Your output should be an exact copy of the records, with no pictures in it.

Stored data entries
_ _ _ _ _ _ _

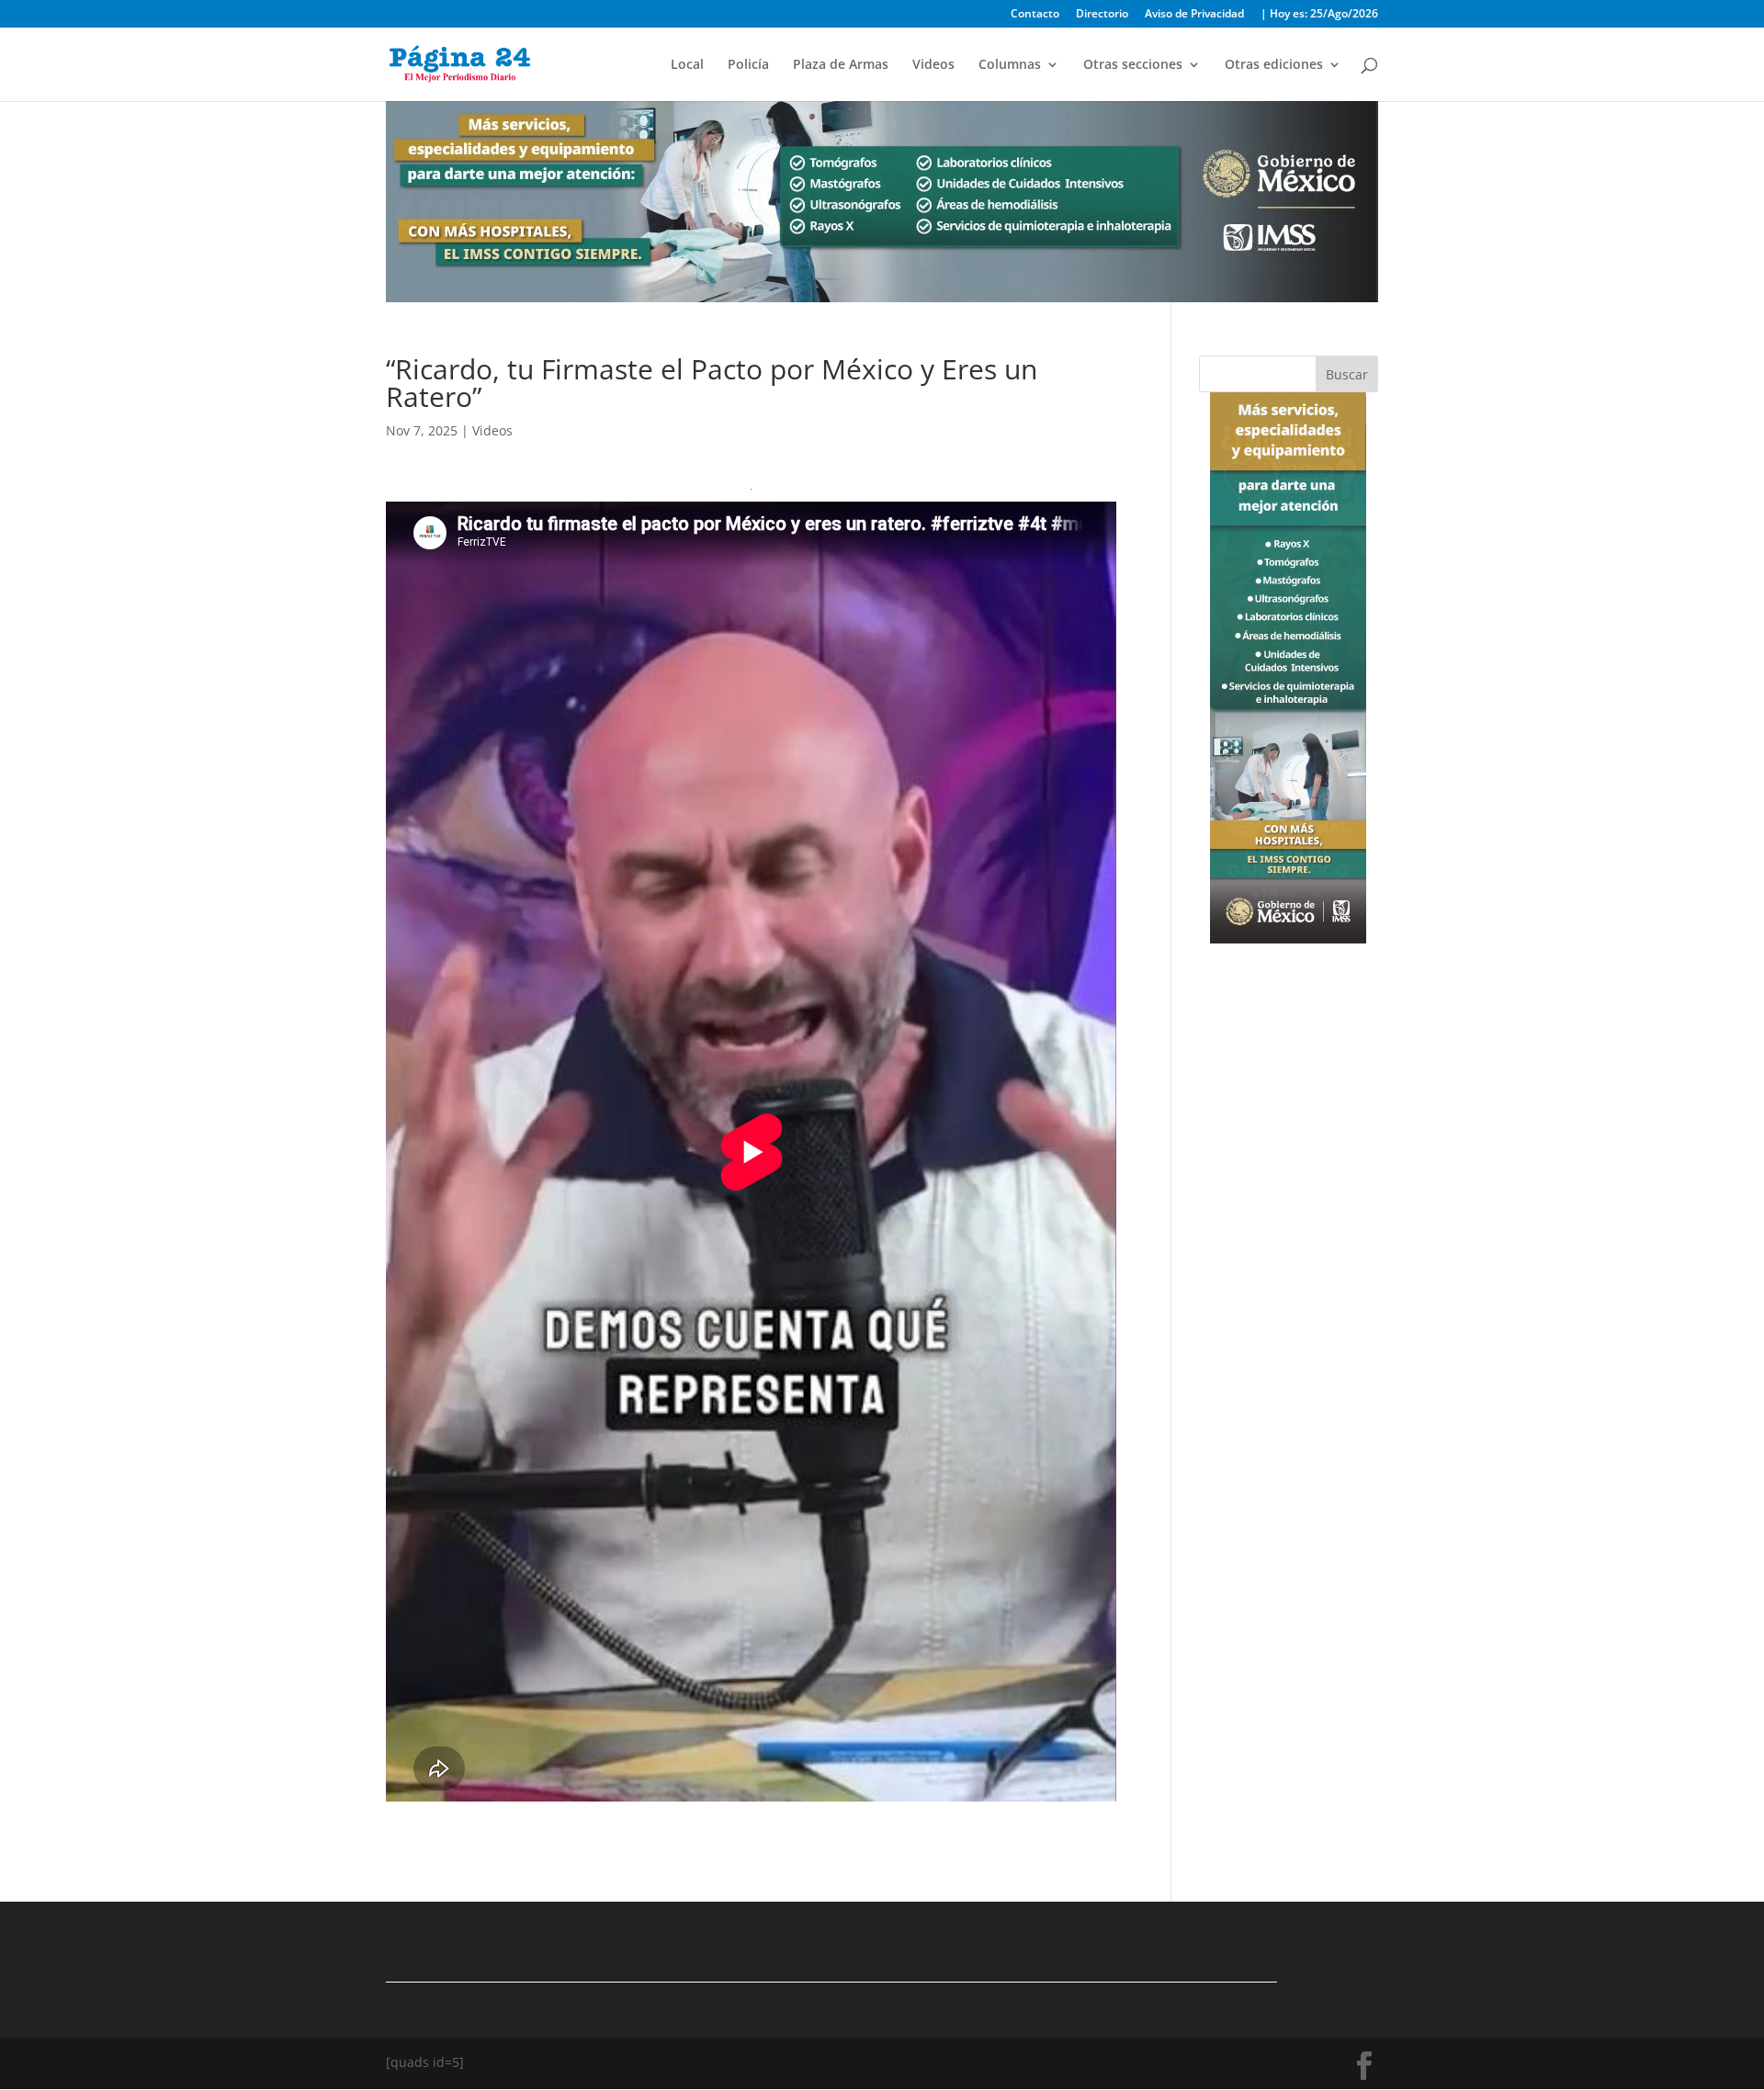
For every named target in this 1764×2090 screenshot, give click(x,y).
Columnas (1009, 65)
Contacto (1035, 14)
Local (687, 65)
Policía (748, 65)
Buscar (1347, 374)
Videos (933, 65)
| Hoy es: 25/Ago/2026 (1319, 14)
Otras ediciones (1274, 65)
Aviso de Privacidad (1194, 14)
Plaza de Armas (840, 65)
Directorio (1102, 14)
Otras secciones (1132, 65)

_ _ _ _ _ _ _

**Result below**
For every named target in this 1764×2090 screenshot, give click(x,y).
Columnas (1009, 65)
Contacto (1035, 14)
Local (687, 65)
Policía (748, 65)
Buscar (1347, 374)
Videos (933, 65)
| Hoy es: 25/Ago/2026 (1319, 14)
Otras ediciones (1274, 65)
Aviso de Privacidad (1194, 14)
Plaza de Armas (840, 65)
Directorio (1102, 14)
Otras secciones (1132, 65)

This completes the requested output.